REQUIREMENT
What is needed is an exact reproduction of the lines in the records below, starting at the line with "Given: Click the edit record pencil icon" and ending at the line with "Given: Click muted", both included, and nothing else; pictures stay out.

Stored items
+ + + + +

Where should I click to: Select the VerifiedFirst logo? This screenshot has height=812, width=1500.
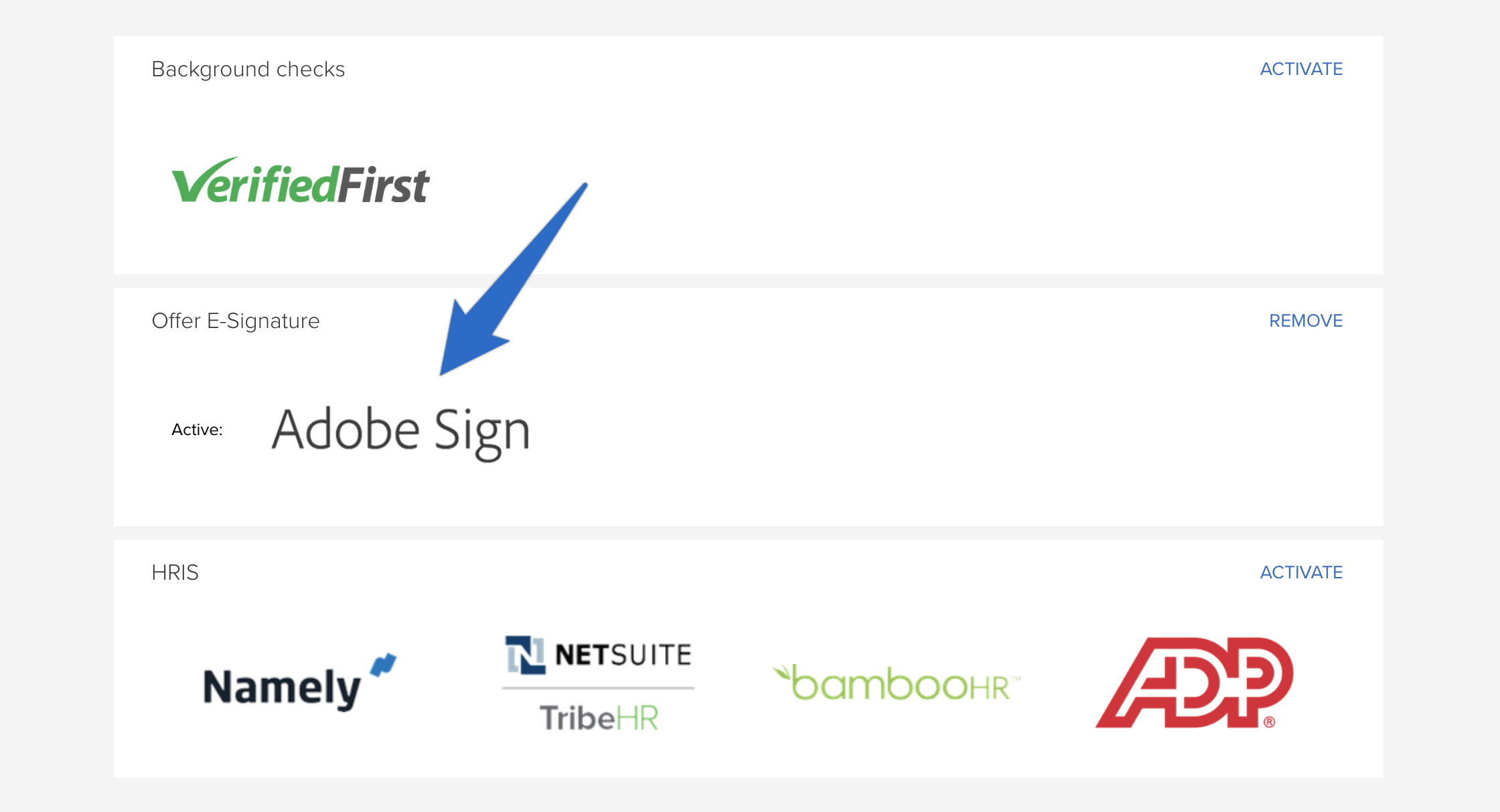click(300, 181)
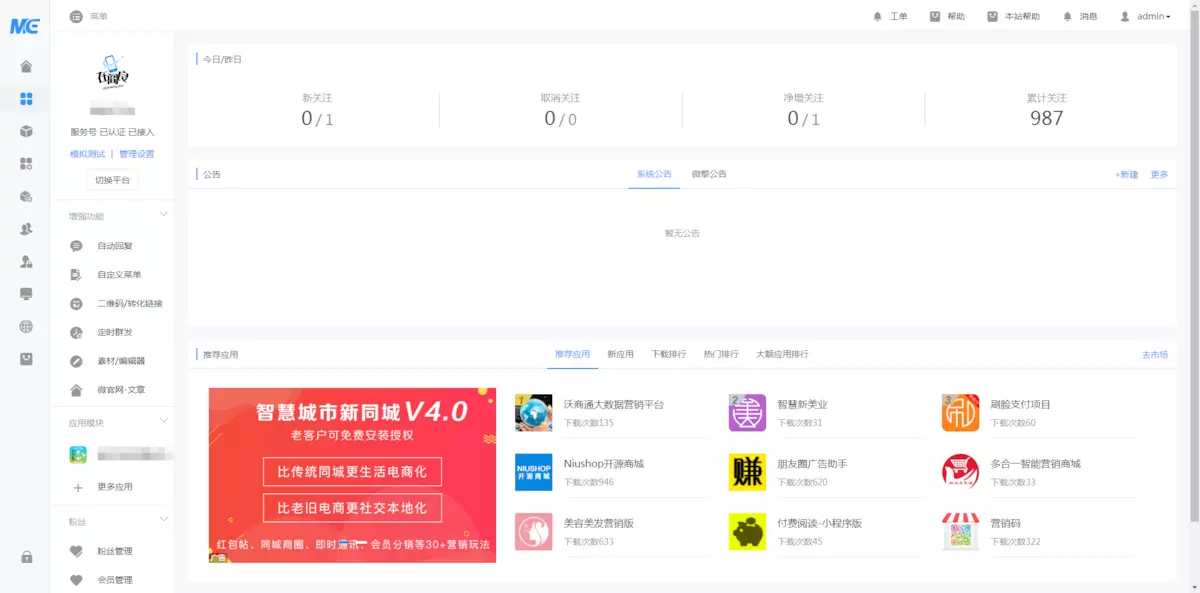This screenshot has height=593, width=1200.
Task: Select the 素材/编辑器 material editor icon
Action: pos(76,361)
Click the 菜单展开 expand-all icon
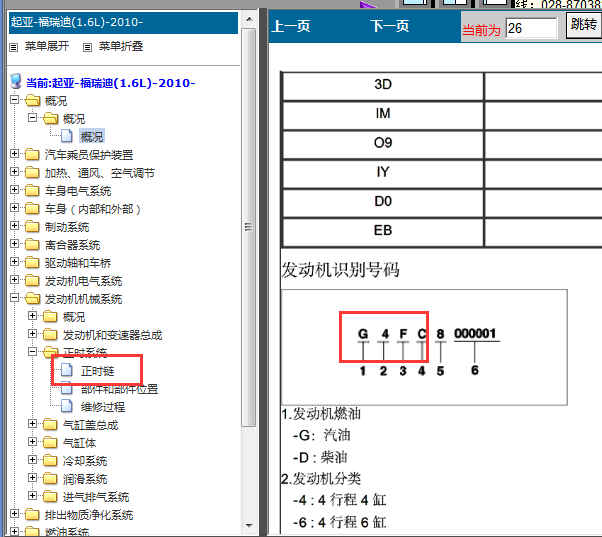This screenshot has height=537, width=602. 13,47
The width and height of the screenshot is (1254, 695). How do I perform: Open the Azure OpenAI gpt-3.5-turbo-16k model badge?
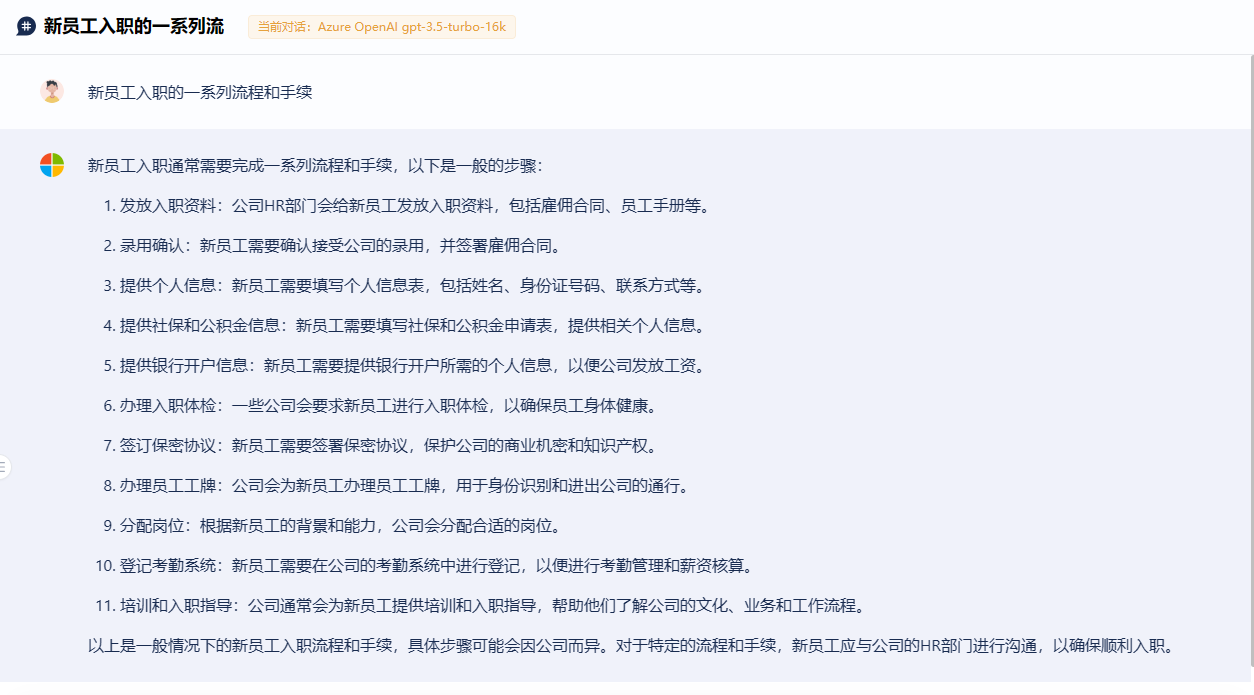pos(381,27)
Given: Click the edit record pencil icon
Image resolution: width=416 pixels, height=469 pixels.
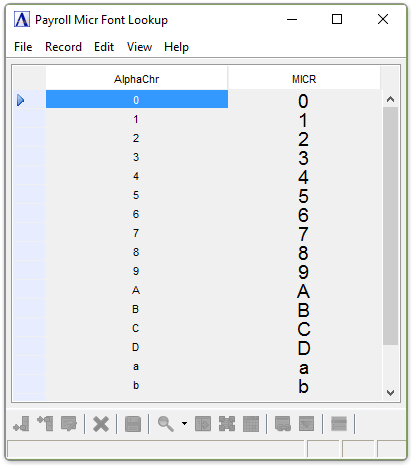Looking at the screenshot, I should tap(69, 424).
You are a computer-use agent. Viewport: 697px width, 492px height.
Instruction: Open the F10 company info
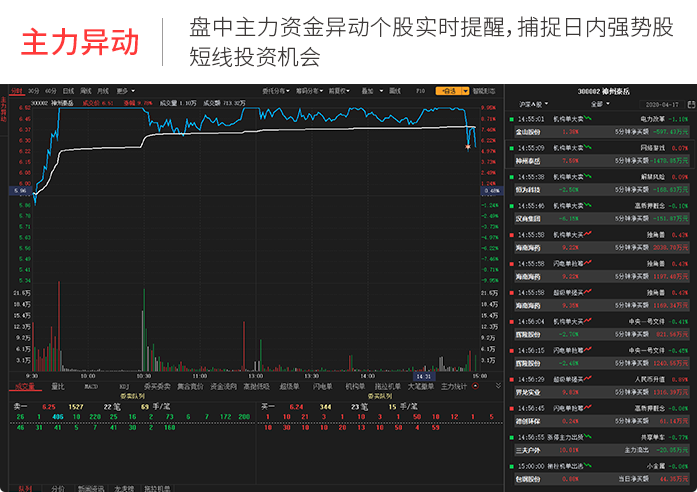(420, 90)
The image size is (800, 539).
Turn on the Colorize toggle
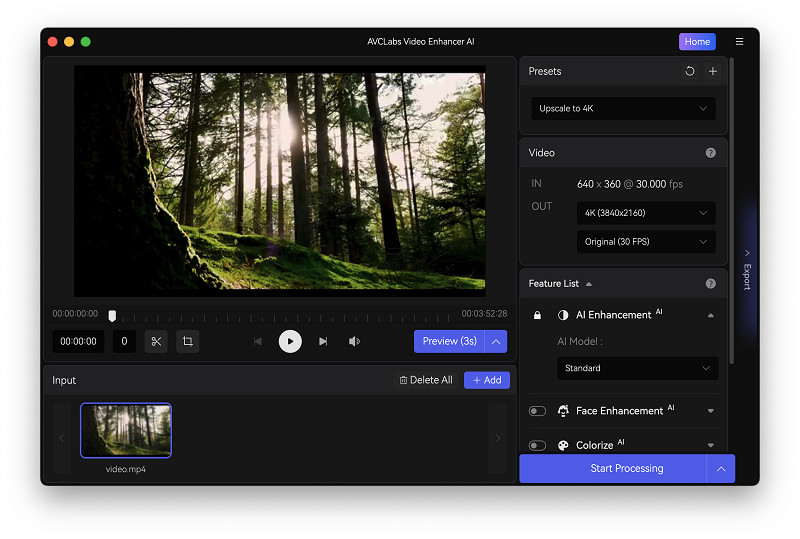click(538, 445)
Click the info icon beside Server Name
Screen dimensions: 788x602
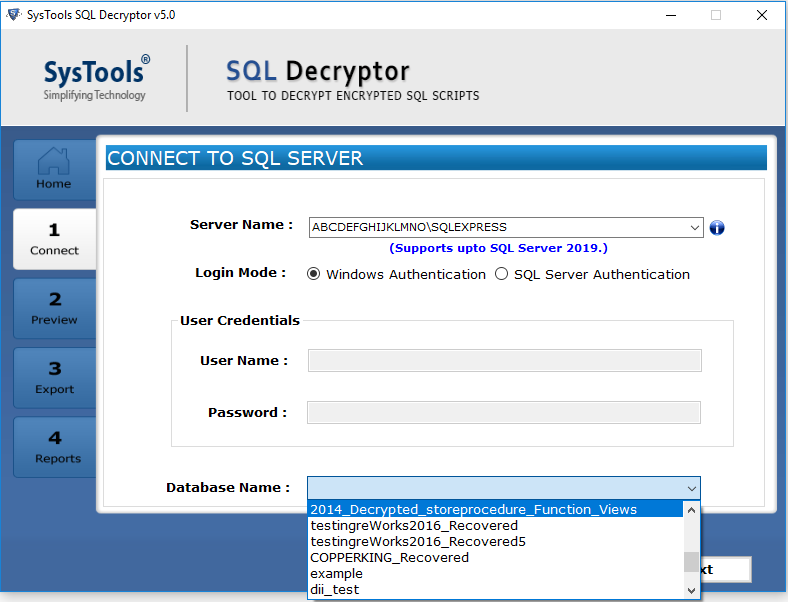point(717,228)
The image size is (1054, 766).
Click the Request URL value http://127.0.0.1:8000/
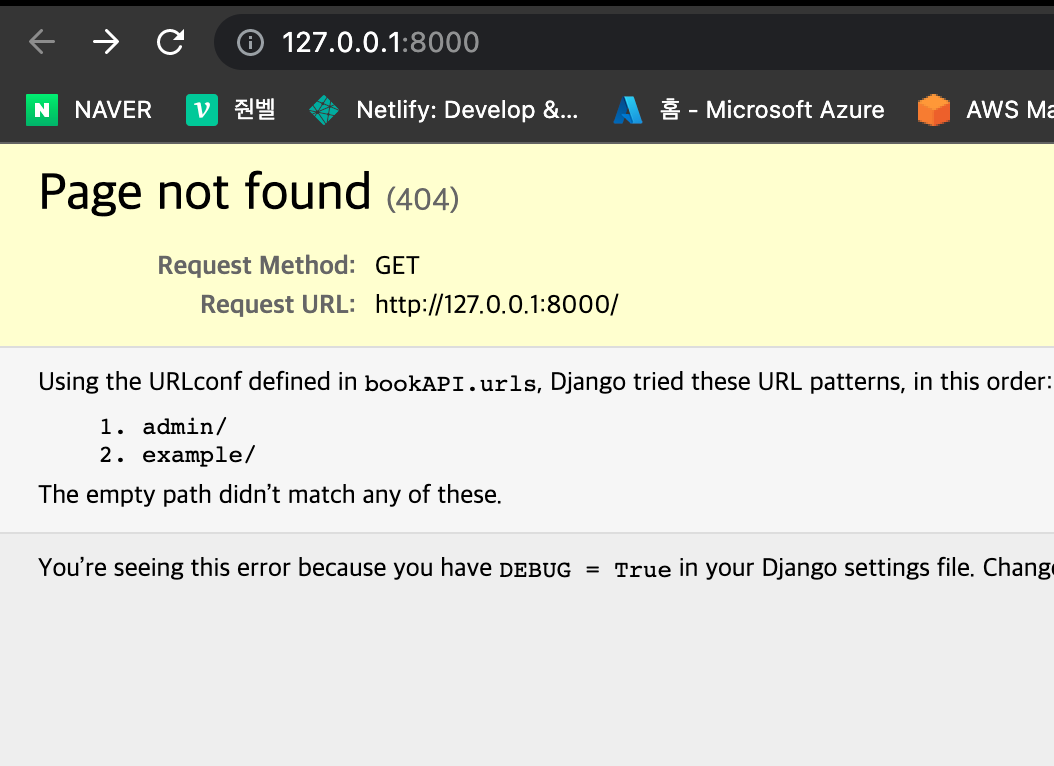pyautogui.click(x=496, y=304)
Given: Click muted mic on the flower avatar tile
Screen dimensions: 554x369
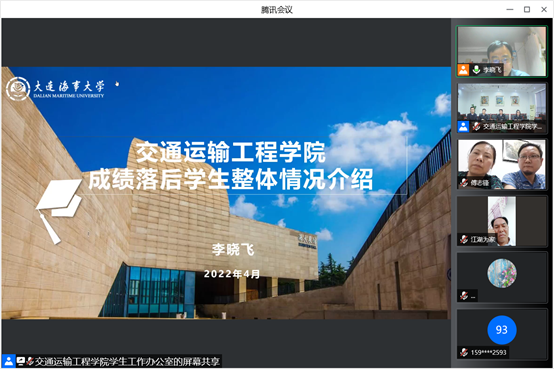Looking at the screenshot, I should [464, 295].
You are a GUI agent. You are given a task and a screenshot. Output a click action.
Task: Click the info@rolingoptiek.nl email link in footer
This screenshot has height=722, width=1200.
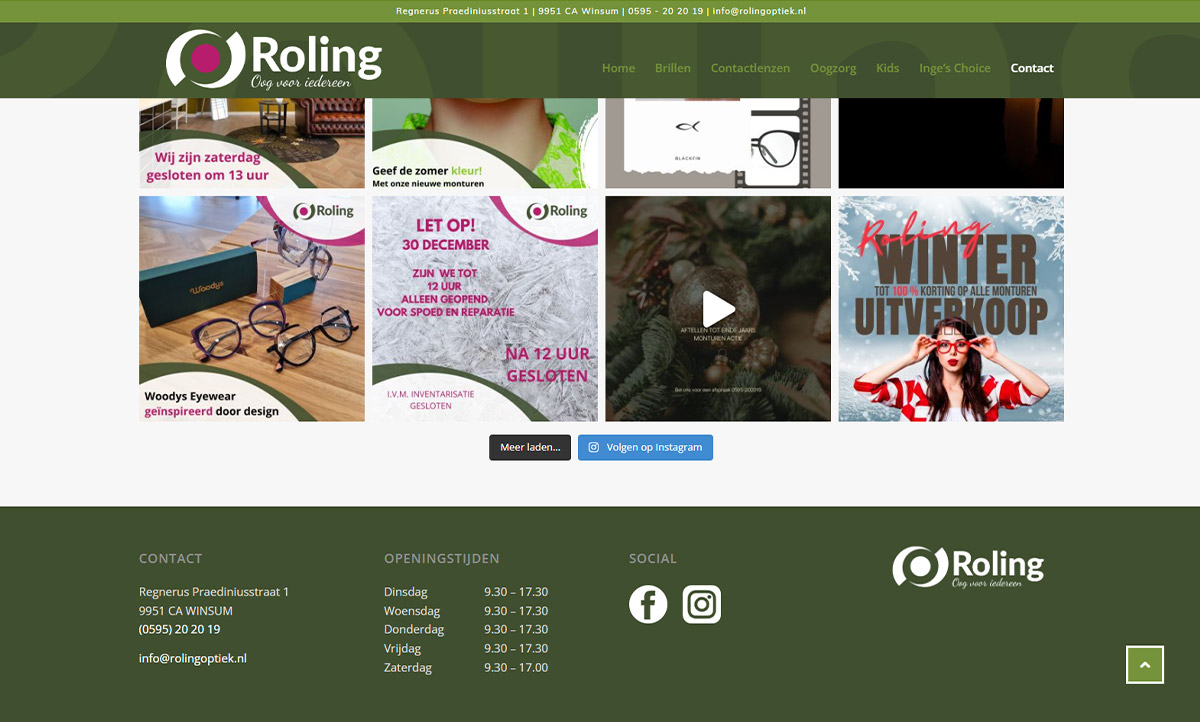click(192, 657)
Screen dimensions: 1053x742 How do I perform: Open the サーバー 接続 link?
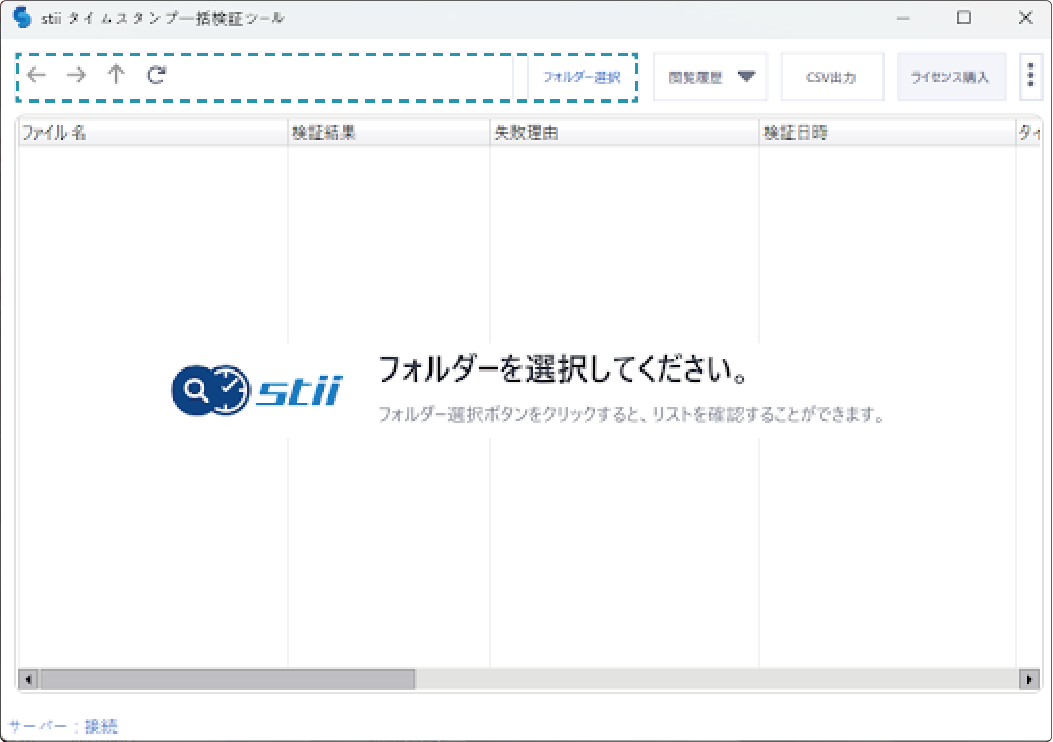tap(100, 726)

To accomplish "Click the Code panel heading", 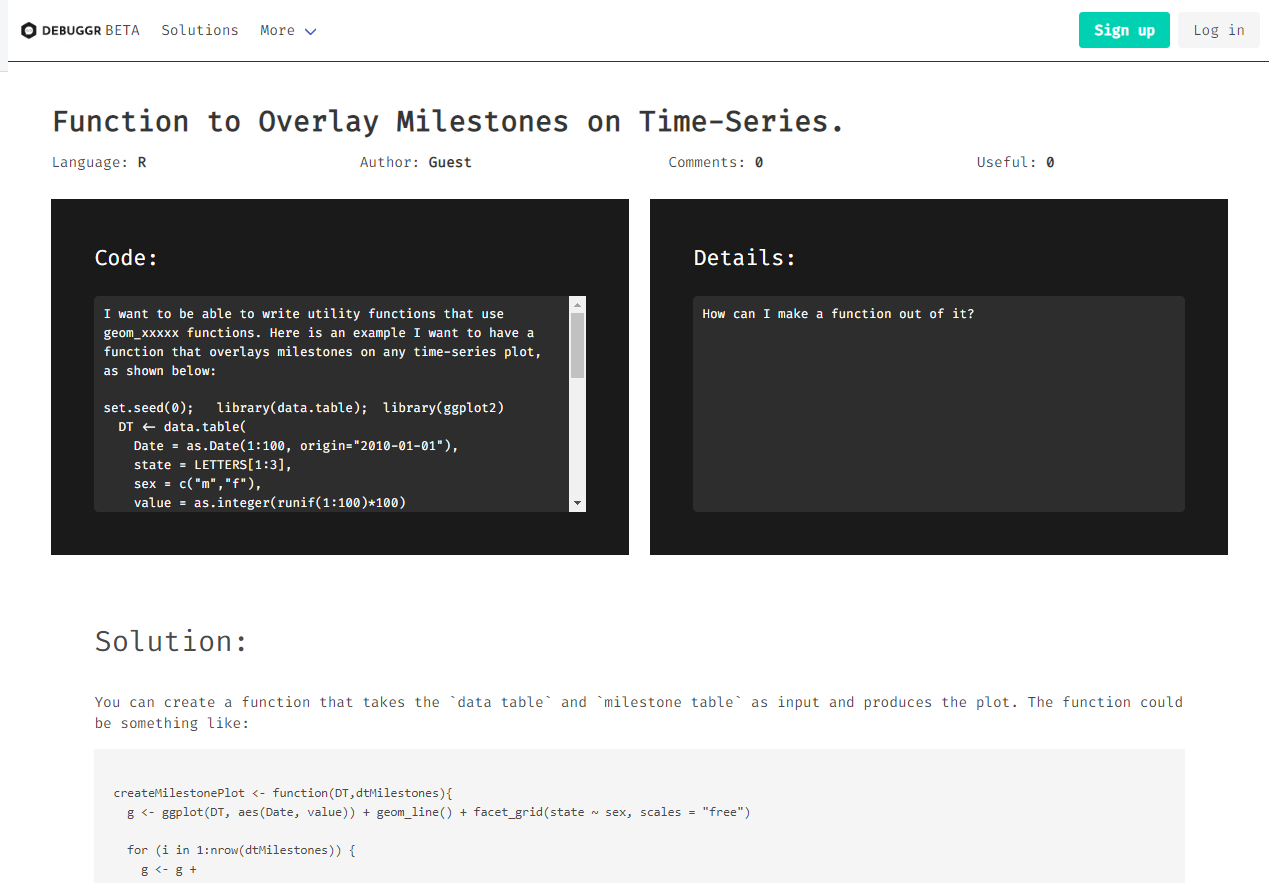I will [126, 257].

+ + + + +

WRITTEN RESPONSE
Given: Click the edit record pencil icon
Image resolution: width=416 pixels, height=469 pixels.
Looking at the screenshot, I should tap(69, 424).
You are a computer-use agent. Viewport: 697px width, 492px height.
Instruction: Open the F10 company info
(420, 90)
The image size is (800, 539).
Turn on the Colorize toggle
click(538, 445)
Click the info icon beside Server Name
Screen dimensions: 788x602
point(717,228)
The image size is (1054, 766).
Click the Request URL value http://127.0.0.1:8000/
pyautogui.click(x=496, y=304)
Given: Click muted mic on the flower avatar tile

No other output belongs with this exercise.